> TEXT EXCERPT
+-------+
Balarama
- Species: Elephas maximus (Asian Elephant)
- Sex: Male
- Born: c. 1956
- Died: 7 May 2023 (aged 67) Bheemanakatte Elephant camp
- Nationality: India
- Occupation: Golden Howdah carrier
- Years active: 1999–2011
- Known for: Mysore Dasara
- Predecessor: Drona
- Successor: Arjuna
- Owner: Mahout Thimma
- Weight: 4535 Kilograms
- Height: 2.7 m (8 ft 10 in)
- Named after: Balarama

= Balarama (elephant) =

Asian elephant (c. 1958–2023)

Balarama (c. 1956 – 7 May 2023) was the lead elephant of the Mysore Dasara procession and carried the idol of goddess Chamundeshwari on the fabled Golden Howdah thirteen times between 1999 and 2011. Balarama was a bull born about 1958 and was accompanied in the procession by other Dasara Elephants. Of the many (about 16) elephants participating, Balarama was one of the star attractions when he carried on his back the sacred idol of goddess Chamundeshwari in the 750 kg golden howdah on the auspicious 10th day of Dasara celebrations.

== History ==
Balarama was captured in 1987 in the Kattepura forest near Somwarpet, in the Kodagu region of Karnataka. Balarama has taken part in the Dasara procession since 1994, carrying the golden howdah. A very silent bull (against the norm for elephants), he was said to be an introvert, and had to have special training so he could withstand the firing of cannons that occurs during the festival.

He succeeded Drona as the carrier of the Golden Howdah.

Balarama was not the first choice to carry the Howdah after Drona. Elephant Arjuna, a 44-year-old bull weighing 5600 kg was supposed to be the carrier of the howdah, but was sidelined for accidentally killing a Mahout. One day, Arjuna went to bathe in a river with elephant Bahadur and Bahadur's trainer Annayya. While crossing a road, the elephants were startled by a vehicle and in the chaos that ensued, the rider Annayya fell down to the ground, only to be stamped on the head by Arjuna. He was crushed to death. People opined that an elephant that had killed a man was unfit to carry the religious duties of Dasara. So Arjuna, while being as capable as Drona, was not given the honorable duty, though he did have the honour of carrying the Chinnada Ambari once before being replaced by Balarama. Balarama had been rested from the duty of carrying the Golden Howdah due to his reducing weight and has been succeeded by Arjuna. Balarama led the procession as the 'nishane aane' or the lead elephant.
+-------+
> SUPPLIED DATA
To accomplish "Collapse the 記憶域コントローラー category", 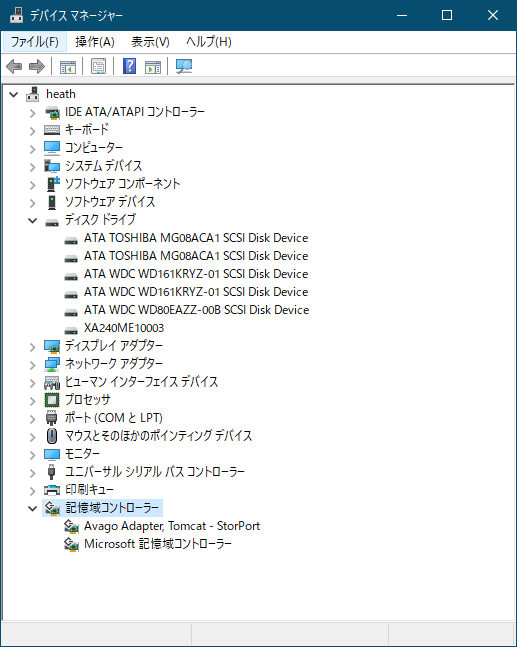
+-------+
> PROBLEM TO SOLVE
Pick up the article on Balarama the elephant where it stops and carry it on. The material has no connection to the text.

> ANSWER TO THE PROBLEM
Balarama's Mahout Sannappa once refused to mount Balarama after his family were stopped by the police from watching him ride during Dasara.

Balarama refused food given to him by anybody other than his Mahout. Balarama weighed about 4590 Kilograms and he conquered the hearts of human beings by his majestic looks and the silence that he possessed. He was looked after at the Morkal Elephant camp at Nagarahole national park and his previous mahout Sannappa has retired and his new master Thimma has taken over.

The 67-year-old elephant was critically ill and under the care of a veterinarians at the Bhimanakatte elephant camp in the Hunsur range of the Nagarhole park. Despite the efforts of the medical team, Balarama's condition deteriorated. According to reports, Balarama had been recovering from an ulcer in his mouth but the veterinarian treating him suspected that he may have been suffering from tuberculosis. He died on 7 May 2023.